8.2. Nu de uitspraak van de rechtbank in stand blijft, wordt van de Inspecteur een griffierecht geheven van € 478.
Beslissing
Het Gerechtshof:
- -
bevestigt de uitspraak van de rechtbank,
- -
veroordeelt de Inspecteur in de proceskosten aan de zijde van belanghebbende, vastgesteld op € 731,
- -
gelast dat van de Inspecteur een griffierecht wordt geheven van € 478.

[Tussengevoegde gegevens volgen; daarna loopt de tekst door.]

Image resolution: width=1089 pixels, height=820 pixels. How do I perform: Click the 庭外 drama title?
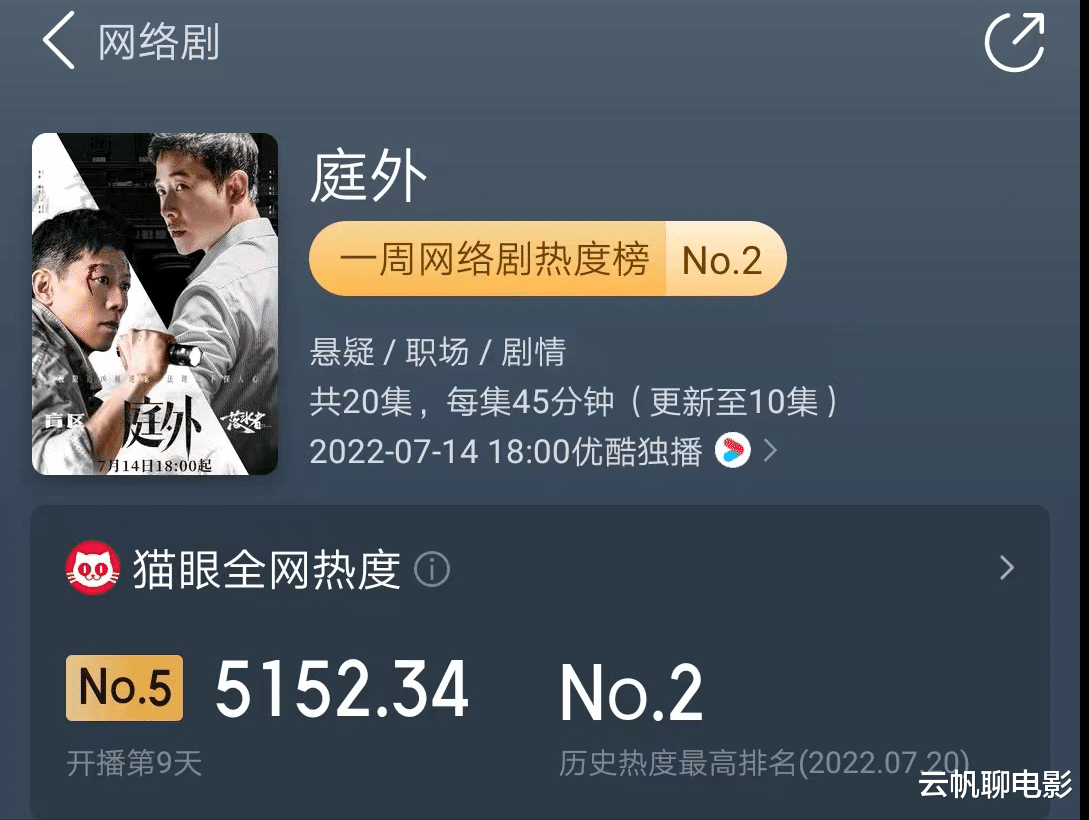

Deze uitspraak is vastgesteld door mrs. J.J.J. Engel, B. van Walderveen en W.M.G. Visser, in tegenwoordigheid van de griffier mr. Y. Postema – van der Koogh. De beslissing is op
28 mei 2014 in het openbaar uitgesproken.
aangetekend aan
partijen verzonden:
Zowel de belanghebbende als het daartoe bevoegde bestuursorgaan kan binnen zes weken na de verzenddatum van deze uitspraak beroep in cassatie instellen bij de Hoge Raad der Nederlanden. Daarbij moet het volgende in acht worden genomen:
1.
Bij het beroepschrift wordt een kopie van deze uitspraak gevoegd.
2.
Het beroepschrift wordt ondertekend en bevat ten minste:
- - de naam en het adres van de indiener;
- - de dagtekening;
- - de vermelding van de uitspraak waartegen het beroep in cassatie is gericht;
- - de gronden van het beroep in cassatie.
Het beroepschrift moet worden gezonden aan de Hoge Raad der Nederlanden (belastingkamer), Postbus 20303, 2500 EH Den Haag.
De partij die beroep in cassatie instelt is griffierecht verschuldigd en zal daarover bericht ontvangen van de griffier van de Hoge Raad. In het cassatieberoepschrift kan worden verzocht de wederpartij te veroordelen in de proceskosten.